Work to complete: Set down exactly the lines below between the line holding "Select the Investigate" and the line holding "The width and height of the screenshot is (591, 1279).", inclusive; no other line belongs in the answer.

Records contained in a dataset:
==========

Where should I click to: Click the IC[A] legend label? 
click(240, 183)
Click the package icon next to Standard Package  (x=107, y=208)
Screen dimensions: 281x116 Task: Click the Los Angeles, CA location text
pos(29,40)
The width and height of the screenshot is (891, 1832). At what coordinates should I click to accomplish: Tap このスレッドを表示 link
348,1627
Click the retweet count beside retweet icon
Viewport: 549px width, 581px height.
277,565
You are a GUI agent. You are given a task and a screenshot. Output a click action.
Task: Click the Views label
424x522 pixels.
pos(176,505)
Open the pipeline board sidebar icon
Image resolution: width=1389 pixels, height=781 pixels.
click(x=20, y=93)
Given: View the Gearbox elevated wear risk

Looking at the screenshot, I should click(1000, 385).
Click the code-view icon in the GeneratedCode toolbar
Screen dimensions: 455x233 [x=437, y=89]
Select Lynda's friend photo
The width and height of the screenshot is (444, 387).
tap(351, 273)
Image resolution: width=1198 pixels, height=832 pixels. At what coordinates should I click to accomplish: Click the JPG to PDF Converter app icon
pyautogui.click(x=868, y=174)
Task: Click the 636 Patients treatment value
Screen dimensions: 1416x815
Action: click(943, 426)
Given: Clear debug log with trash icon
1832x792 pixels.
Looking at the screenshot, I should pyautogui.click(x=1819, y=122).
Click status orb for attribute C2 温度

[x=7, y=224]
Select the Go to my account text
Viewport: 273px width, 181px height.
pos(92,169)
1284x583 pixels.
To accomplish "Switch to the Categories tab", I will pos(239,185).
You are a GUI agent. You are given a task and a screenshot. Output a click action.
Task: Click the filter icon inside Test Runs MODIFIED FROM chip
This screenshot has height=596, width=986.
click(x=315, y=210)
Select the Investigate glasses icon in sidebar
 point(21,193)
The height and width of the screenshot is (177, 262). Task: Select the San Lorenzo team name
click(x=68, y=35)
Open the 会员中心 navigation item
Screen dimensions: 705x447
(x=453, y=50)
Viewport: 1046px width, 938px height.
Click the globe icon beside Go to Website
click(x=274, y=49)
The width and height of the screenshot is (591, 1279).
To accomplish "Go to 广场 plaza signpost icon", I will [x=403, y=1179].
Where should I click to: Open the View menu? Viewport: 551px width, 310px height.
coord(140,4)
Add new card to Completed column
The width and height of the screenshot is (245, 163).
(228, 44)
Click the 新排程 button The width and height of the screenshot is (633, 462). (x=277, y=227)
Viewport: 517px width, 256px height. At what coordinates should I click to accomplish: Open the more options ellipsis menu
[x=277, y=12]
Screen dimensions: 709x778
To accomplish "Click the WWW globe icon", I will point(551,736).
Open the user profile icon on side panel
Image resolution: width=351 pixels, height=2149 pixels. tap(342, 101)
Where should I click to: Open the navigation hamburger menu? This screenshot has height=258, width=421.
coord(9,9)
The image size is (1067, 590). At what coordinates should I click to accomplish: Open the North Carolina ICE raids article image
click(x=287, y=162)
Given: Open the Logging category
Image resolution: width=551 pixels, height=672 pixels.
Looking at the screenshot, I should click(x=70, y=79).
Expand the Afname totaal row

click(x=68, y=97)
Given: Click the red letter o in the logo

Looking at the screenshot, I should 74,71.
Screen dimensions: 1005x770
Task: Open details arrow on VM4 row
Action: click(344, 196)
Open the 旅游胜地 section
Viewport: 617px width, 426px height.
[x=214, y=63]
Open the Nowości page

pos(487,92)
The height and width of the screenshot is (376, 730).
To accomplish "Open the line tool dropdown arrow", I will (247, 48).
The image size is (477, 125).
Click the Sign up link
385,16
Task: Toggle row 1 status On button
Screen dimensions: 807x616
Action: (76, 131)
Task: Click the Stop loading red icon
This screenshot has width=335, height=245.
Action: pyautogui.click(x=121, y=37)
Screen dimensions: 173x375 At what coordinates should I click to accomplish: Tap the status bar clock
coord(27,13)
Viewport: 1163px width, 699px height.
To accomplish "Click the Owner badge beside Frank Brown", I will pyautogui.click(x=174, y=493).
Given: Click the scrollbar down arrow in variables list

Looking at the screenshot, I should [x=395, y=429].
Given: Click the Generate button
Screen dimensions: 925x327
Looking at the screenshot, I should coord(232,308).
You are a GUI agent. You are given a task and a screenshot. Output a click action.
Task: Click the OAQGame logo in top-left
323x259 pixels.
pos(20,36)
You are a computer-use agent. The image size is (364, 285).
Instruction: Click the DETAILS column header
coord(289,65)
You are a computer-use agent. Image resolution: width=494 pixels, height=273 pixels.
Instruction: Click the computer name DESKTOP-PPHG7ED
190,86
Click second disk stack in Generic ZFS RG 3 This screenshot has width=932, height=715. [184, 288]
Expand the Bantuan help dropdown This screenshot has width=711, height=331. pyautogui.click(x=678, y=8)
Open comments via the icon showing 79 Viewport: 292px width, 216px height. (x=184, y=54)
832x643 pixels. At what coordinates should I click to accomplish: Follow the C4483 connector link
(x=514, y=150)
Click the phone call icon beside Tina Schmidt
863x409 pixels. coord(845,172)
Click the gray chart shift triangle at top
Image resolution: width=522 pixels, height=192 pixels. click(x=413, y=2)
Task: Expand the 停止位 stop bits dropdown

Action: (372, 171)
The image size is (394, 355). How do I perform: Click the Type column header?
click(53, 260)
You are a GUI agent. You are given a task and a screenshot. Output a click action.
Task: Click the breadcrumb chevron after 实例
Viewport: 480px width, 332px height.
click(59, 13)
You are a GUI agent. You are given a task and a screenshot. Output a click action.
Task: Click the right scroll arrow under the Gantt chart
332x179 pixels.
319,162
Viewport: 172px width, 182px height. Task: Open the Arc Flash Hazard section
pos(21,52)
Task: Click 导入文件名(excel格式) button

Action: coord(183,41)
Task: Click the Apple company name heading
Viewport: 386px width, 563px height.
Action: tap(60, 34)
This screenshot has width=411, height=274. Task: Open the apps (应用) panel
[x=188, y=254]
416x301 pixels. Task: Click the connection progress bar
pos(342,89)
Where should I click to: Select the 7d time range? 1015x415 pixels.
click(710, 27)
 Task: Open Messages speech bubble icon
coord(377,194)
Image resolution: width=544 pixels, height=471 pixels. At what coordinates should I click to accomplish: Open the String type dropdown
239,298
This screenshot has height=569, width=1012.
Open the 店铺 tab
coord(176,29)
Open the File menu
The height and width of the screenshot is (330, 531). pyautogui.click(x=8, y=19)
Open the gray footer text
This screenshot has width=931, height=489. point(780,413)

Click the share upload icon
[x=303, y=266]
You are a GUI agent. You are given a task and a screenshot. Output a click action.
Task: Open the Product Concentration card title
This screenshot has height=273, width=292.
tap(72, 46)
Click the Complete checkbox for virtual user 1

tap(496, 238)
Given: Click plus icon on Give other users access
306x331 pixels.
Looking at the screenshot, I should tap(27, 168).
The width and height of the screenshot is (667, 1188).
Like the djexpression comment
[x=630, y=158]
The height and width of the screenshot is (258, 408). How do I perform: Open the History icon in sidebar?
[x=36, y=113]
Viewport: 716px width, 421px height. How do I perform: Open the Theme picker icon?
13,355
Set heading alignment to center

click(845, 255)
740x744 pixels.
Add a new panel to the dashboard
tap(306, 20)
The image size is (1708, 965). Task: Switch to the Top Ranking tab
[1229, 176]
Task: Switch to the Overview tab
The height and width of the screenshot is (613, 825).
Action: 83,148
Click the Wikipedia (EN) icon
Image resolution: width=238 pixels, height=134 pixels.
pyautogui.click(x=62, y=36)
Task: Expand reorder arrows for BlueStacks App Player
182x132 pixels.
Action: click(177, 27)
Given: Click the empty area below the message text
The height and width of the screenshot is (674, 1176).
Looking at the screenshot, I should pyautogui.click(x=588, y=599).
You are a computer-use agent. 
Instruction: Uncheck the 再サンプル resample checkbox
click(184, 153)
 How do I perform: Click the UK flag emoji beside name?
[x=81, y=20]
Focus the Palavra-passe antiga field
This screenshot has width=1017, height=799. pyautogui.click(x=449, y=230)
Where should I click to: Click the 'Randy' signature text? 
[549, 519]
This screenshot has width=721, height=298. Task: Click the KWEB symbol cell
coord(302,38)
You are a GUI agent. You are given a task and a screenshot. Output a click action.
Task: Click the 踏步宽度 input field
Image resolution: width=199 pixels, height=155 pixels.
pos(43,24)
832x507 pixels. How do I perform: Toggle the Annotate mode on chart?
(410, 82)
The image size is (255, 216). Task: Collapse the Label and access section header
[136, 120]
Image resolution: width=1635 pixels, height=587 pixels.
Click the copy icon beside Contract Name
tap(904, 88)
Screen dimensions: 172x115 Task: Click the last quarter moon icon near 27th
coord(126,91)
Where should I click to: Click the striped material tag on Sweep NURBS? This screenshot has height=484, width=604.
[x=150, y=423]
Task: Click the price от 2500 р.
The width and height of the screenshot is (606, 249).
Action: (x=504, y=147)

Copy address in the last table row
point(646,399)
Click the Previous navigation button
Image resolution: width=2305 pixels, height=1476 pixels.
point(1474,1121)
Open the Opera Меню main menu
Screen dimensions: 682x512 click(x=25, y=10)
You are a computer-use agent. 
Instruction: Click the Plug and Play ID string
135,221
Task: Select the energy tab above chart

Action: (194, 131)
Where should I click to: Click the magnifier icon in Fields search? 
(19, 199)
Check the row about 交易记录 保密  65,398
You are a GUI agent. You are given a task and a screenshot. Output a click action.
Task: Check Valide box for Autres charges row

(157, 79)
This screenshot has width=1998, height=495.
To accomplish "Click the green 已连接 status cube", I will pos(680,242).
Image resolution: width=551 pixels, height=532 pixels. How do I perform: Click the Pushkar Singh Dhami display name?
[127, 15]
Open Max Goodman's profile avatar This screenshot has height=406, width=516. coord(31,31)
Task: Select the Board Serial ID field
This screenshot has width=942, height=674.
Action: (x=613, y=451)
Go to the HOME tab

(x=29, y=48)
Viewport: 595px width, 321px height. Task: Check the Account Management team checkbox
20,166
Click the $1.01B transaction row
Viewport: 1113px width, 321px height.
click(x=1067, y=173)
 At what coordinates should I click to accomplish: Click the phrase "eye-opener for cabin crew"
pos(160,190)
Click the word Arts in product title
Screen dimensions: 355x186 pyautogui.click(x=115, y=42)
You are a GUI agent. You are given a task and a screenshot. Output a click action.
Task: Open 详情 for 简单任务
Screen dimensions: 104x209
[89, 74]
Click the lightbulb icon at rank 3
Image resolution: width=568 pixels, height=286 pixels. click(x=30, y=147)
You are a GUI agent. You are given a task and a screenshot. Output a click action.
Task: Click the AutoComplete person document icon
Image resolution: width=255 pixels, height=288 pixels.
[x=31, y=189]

==========

Result:
Select the Investigate glasses icon in sidebar
 point(21,193)
The height and width of the screenshot is (177, 262). Task: Select the San Lorenzo team name
click(x=68, y=35)
Open the 会员中心 navigation item
Screen dimensions: 705x447
(x=453, y=50)
Viewport: 1046px width, 938px height.
Click the globe icon beside Go to Website
click(x=274, y=49)
The width and height of the screenshot is (591, 1279).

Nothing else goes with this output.